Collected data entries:
== Segment start ==
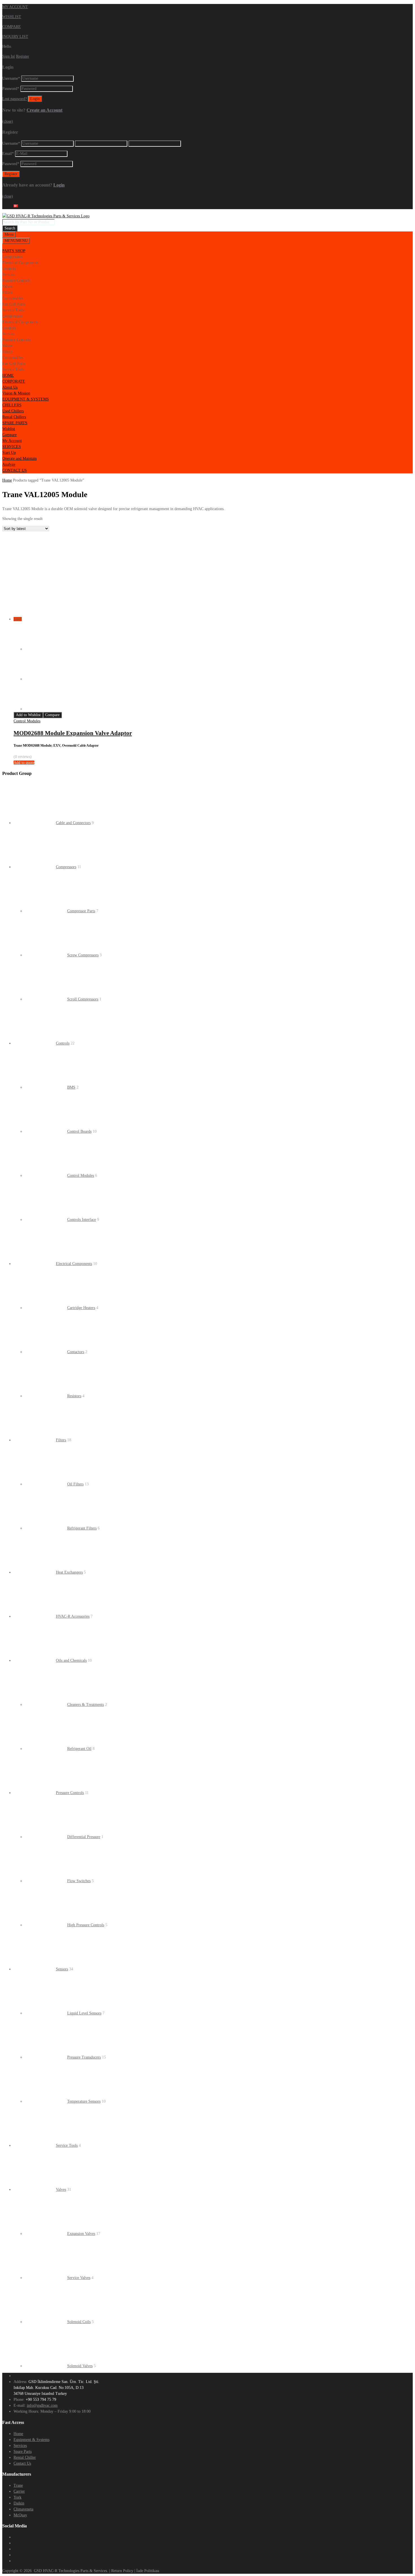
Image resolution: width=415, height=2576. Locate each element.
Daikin (19, 2503)
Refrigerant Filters (82, 1528)
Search (10, 228)
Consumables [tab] (12, 298)
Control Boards (79, 1131)
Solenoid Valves (80, 2366)
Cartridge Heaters (81, 1308)
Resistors (74, 1396)
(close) (7, 121)
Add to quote (24, 763)
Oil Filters (75, 1484)
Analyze (8, 464)
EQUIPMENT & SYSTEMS (25, 399)
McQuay (20, 2515)
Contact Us (22, 2463)
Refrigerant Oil (79, 1749)
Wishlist (8, 429)
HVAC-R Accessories (72, 1616)
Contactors (75, 1352)
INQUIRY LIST (15, 36)
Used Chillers (13, 411)
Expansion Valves (81, 2233)
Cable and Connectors (73, 823)
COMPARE (11, 27)
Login (59, 185)
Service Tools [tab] (13, 310)
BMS (71, 1087)
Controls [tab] (9, 269)
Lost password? (14, 99)
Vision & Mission (16, 393)
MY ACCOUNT (15, 7)
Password (10, 88)
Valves (61, 2189)
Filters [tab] (7, 292)
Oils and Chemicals (71, 1660)
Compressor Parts (81, 911)
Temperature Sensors (84, 2101)
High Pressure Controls (85, 1925)
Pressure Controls (70, 1793)
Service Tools (67, 2145)
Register (22, 56)
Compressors (66, 867)
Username (11, 78)
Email (8, 153)
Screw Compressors (83, 955)
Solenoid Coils (79, 2322)
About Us (10, 387)
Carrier (19, 2491)
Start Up (9, 452)
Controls (62, 1043)
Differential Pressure (83, 1837)
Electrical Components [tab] (20, 263)
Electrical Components (74, 1264)
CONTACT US (14, 470)
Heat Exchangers (69, 1572)
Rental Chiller (25, 2457)
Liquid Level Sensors (84, 2013)
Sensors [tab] (8, 274)
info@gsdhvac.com (42, 2405)
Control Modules (27, 721)
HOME (8, 375)
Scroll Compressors (82, 999)
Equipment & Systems (31, 2440)
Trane (18, 2485)
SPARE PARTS (14, 423)
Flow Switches (79, 1881)
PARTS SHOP (13, 251)
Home (7, 480)
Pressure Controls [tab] (16, 280)
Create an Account (44, 110)
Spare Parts (23, 2451)
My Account (12, 441)
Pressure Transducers (84, 2057)
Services (20, 2445)
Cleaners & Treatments (85, 1704)
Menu (9, 234)
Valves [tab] (7, 286)
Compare (9, 435)
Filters (61, 1440)
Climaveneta (23, 2509)
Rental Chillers (14, 417)
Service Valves (78, 2278)
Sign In (8, 56)
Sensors (62, 1969)
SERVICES (11, 447)
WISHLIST (11, 17)
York (17, 2497)
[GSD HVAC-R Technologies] (45, 216)
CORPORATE (13, 381)
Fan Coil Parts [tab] (13, 304)
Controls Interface (81, 1219)
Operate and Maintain (19, 458)
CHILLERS (11, 405)
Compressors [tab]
== Segment end ==
WORK INSTRUCTIONS: Leave out the pictures and transcribe the entries above exactly.

RESPONSE AREA:
Image resolution: width=415, height=2576. Locate each element.
Daikin (19, 2503)
Refrigerant Filters (82, 1528)
Search (10, 228)
Consumables [tab] (12, 298)
Control Boards (79, 1131)
Solenoid Valves (80, 2366)
Cartridge Heaters (81, 1308)
Resistors (74, 1396)
(close) (7, 121)
Add to quote (24, 763)
Oil Filters (75, 1484)
Analyze (8, 464)
EQUIPMENT & SYSTEMS (25, 399)
McQuay (20, 2515)
Contact Us (22, 2463)
Refrigerant Oil (79, 1749)
Wishlist (8, 429)
HVAC-R Accessories (72, 1616)
Contactors (75, 1352)
INQUIRY LIST (15, 36)
Used Chillers (13, 411)
Expansion Valves (81, 2233)
Cable and Connectors (73, 823)
COMPARE (11, 27)
Login (59, 185)
Service Tools [tab] (13, 310)
BMS (71, 1087)
Controls [tab] (9, 269)
Lost password? (14, 99)
Vision & Mission (16, 393)
MY ACCOUNT (15, 7)
Password (10, 88)
Valves (61, 2189)
Filters [tab] (7, 292)
Oils and Chemicals (71, 1660)
Compressor Parts (81, 911)
Temperature Sensors (84, 2101)
High Pressure Controls (85, 1925)
Pressure Controls (70, 1793)
Service Tools (67, 2145)
Register (22, 56)
Compressors (66, 867)
Username (11, 78)
Email (8, 153)
Screw Compressors (83, 955)
Solenoid Coils (79, 2322)
About Us (10, 387)
Carrier (19, 2491)
Start Up (9, 452)
Controls (62, 1043)
Differential Pressure (83, 1837)
Electrical Components [tab] (20, 263)
Electrical Components (74, 1264)
CONTACT US (14, 470)
Heat Exchangers (69, 1572)
Rental Chiller (25, 2457)
Liquid Level Sensors (84, 2013)
Sensors [tab] (8, 274)
info@gsdhvac.com (42, 2405)
Control Modules (27, 721)
HOME (8, 375)
Scroll Compressors (82, 999)
Equipment & Systems (31, 2440)
Trane (18, 2485)
SPARE PARTS (14, 423)
Flow Switches (79, 1881)
PARTS SHOP (13, 251)
Home (7, 480)
Pressure Controls [tab] (16, 280)
Create an Account (44, 110)
Spare Parts (23, 2451)
My Account (12, 441)
Pressure Transducers (84, 2057)
Services (20, 2445)
Cleaners & Treatments (85, 1704)
Menu (9, 234)
Valves [tab] (7, 286)
Compare (9, 435)
Filters (61, 1440)
Climaveneta (23, 2509)
Rental Chillers (14, 417)
Service Valves (78, 2278)
Sign In (8, 56)
Sensors (62, 1969)
SERVICES (11, 447)
WISHLIST (11, 17)
York (17, 2497)
[GSD HVAC-R Technologies] (45, 216)
CORPORATE (13, 381)
Fan Coil Parts [tab] (13, 304)
Controls Interface (81, 1219)
Operate and Maintain (19, 458)
CHILLERS (11, 405)
Compressors [tab]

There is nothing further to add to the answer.